#### EXERCISE INSTRUCTIONS
In the records below, find the line that contains "Task: Click the large" and the line that contains "Click the 20200530", then retype exactly those two lines and every line between them.

*** THE RECORDS Section Begins ***

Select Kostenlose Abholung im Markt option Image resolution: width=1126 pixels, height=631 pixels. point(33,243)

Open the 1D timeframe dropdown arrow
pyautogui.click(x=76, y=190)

*** THE RECORDS Section Ends ***
*** THE RECORDS Section Begins ***

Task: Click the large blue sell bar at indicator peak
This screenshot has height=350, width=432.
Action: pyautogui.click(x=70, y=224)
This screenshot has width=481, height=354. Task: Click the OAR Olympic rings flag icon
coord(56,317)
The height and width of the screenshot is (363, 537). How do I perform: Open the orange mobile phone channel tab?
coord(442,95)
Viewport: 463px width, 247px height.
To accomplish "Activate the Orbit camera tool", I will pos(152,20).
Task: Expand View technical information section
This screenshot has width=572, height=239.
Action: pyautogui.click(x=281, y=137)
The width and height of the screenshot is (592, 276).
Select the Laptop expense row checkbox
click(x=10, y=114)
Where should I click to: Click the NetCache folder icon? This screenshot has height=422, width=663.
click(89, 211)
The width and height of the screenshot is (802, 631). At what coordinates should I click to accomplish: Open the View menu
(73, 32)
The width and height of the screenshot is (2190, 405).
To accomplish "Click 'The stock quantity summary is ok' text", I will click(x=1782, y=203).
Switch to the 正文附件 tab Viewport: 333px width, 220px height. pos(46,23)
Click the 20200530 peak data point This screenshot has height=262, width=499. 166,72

*** THE RECORDS Section Ends ***

#### ANSWER TO THE PROBLEM
Task: Click the large blue sell bar at indicator peak
This screenshot has height=350, width=432.
Action: pyautogui.click(x=70, y=224)
This screenshot has width=481, height=354. Task: Click the OAR Olympic rings flag icon
coord(56,317)
The height and width of the screenshot is (363, 537). How do I perform: Open the orange mobile phone channel tab?
coord(442,95)
Viewport: 463px width, 247px height.
To accomplish "Activate the Orbit camera tool", I will pos(152,20).
Task: Expand View technical information section
This screenshot has width=572, height=239.
Action: pyautogui.click(x=281, y=137)
The width and height of the screenshot is (592, 276).
Select the Laptop expense row checkbox
click(x=10, y=114)
Where should I click to: Click the NetCache folder icon? This screenshot has height=422, width=663.
click(89, 211)
The width and height of the screenshot is (802, 631). At what coordinates should I click to accomplish: Open the View menu
(73, 32)
The width and height of the screenshot is (2190, 405).
To accomplish "Click 'The stock quantity summary is ok' text", I will click(x=1782, y=203).
Switch to the 正文附件 tab Viewport: 333px width, 220px height. pos(46,23)
Click the 20200530 peak data point This screenshot has height=262, width=499. 166,72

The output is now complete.